Given text >>
● ● ●

Cornerstone Therapeutics, a specialty pharmaceutical company based in Cary, N.C., will acquire EKR Therapeutics, a Bedminster, N.J-based privately-held specialty pharmaceutical company focused on the acute-care hospital setting.
Cornerstone will make an initial cash payment of approximately $125 million, subject to adjustment in accordance with the terms of the merger agreement, and make certain additional payments contingent upon the achievement of certain milestones related to regulatory approval of a new active ingredient supplier for Retavase and sales of Retavase. Pursuant to the merger agreement, a newly formed, wholly owned subsidiary of Cornerstone will merge with and into EKR, with EKR continuing after the merger as the surviving corporation and a wholly owned subsidiary of Cornerstone. The EKR board of directors has approved the merger agreement and recommended its adoption by EKR's stockholders.
The acquisition expands Cornerstone's product offerings and commercial infrastructure in the hospital market. The transaction is subject to customary closing conditions, including adoption of the merger agreement by EKR's stockholders and expiration or termination of any waiting period under U.S. anti-trust laws. The transaction is currently expected to close in late June 2012.

● ● ●

Dataset extract >>

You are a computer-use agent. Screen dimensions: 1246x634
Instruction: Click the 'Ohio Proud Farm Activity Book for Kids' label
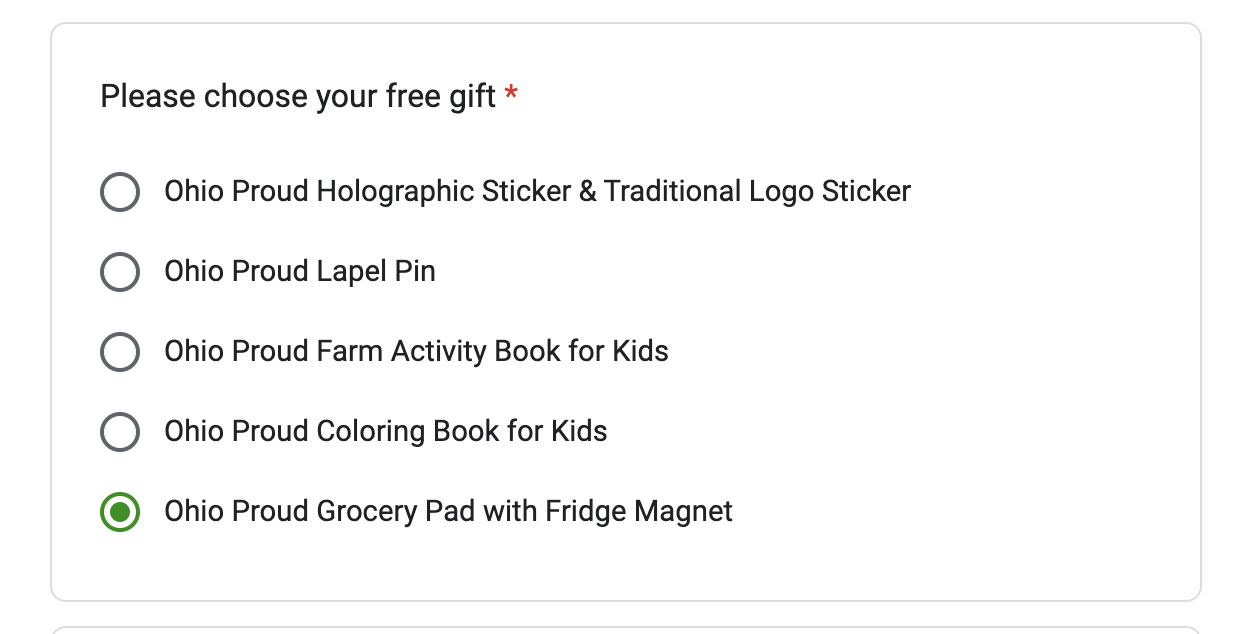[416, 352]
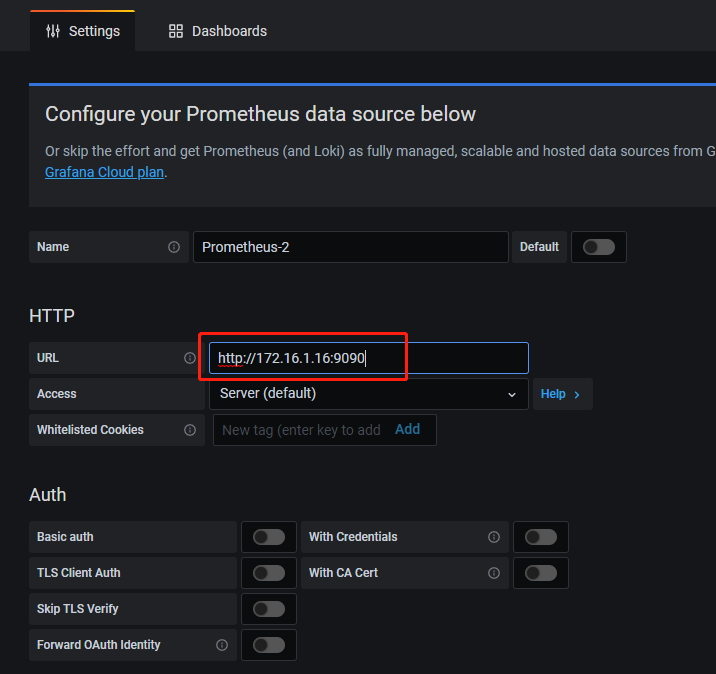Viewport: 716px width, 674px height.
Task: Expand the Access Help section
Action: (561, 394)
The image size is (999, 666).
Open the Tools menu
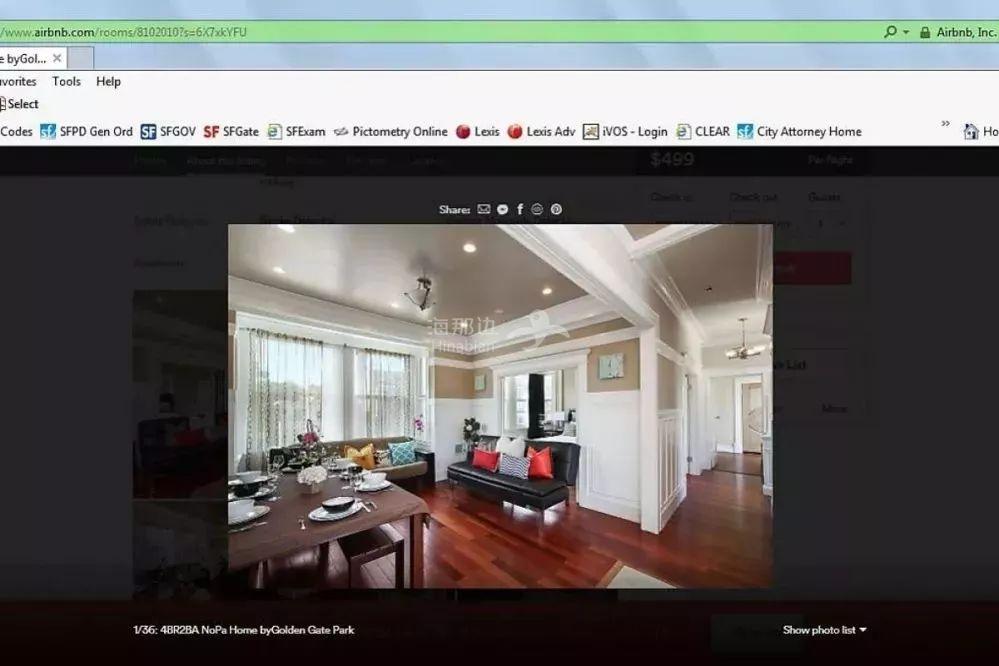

● ● ●

Problems to work on >>
[1] In the item on Cornerstone's acquisition of EKR, condense the paragraph beginning "Cornerstone will make an initial cash payment" into a short bulleted list that keeps its main facts.
[2] Write a continuation of the news item on Cornerstone's acquisition of EKR, starting after its final sentence.

Numbered answers >>
[1]
- Cornerstone will pay about $125 million in cash up front, subject to adjustment under the merger agreement.
- Further payments depend on milestones tied to regulatory approval of a new active ingredient supplier for Retavase and to Retavase sales.
- A newly formed, wholly owned Cornerstone subsidiary will merge into EKR. EKR will survive as a wholly owned subsidiary of Cornerstone.
- EKR's board has approved the merger agreement and recommended that its stockholders adopt it.

[2]
Cornerstone will acquire two product rights from EKR: Cardene I.V., a short-term treatment of hypertension when oral therapy is not feasible or desirable; and Retavase, used in the management of acute myocardial infarction (AMI) in adults, for the improvement of ventricular function following AMI, the reduction of the incidence of congestive heart failure and the reduction of mortality associated with AMI. In 2011, EKR generated $58 million in net revenue, primarily from sales of Cardene I.V. In 2013, Cornerstone will target FDA approval of a new active ingredient supplier and re-launch of Retavase, which could increase revenues significantly versus 2012. These products complement Cornerstone's existing hospital products: Curosurf, which treats neonatal respiratory distress syndrome (RDS) in preterm infants, as well as CRTX 080, a product candidate for treatment of hyponatremia.
"This transaction brings Cornerstone critical mass in the hospital-based therapeutics area and represents a major step forward in our strategy to focus on the hospital channel," said Craig A. Collard, CEO of Cornerstone. "With a significantly expanded product portfolio and larger sales and additional account management infrastructure, we believe we have enhanced our platform to drive future growth."
Collard continued, "We plan to pursue additional hospital product licensing opportunities and company acquisitions that complement our enhanced hospital presence. We believe this strategy will position Cornerstone for growth and bring the company to the next level of value creation."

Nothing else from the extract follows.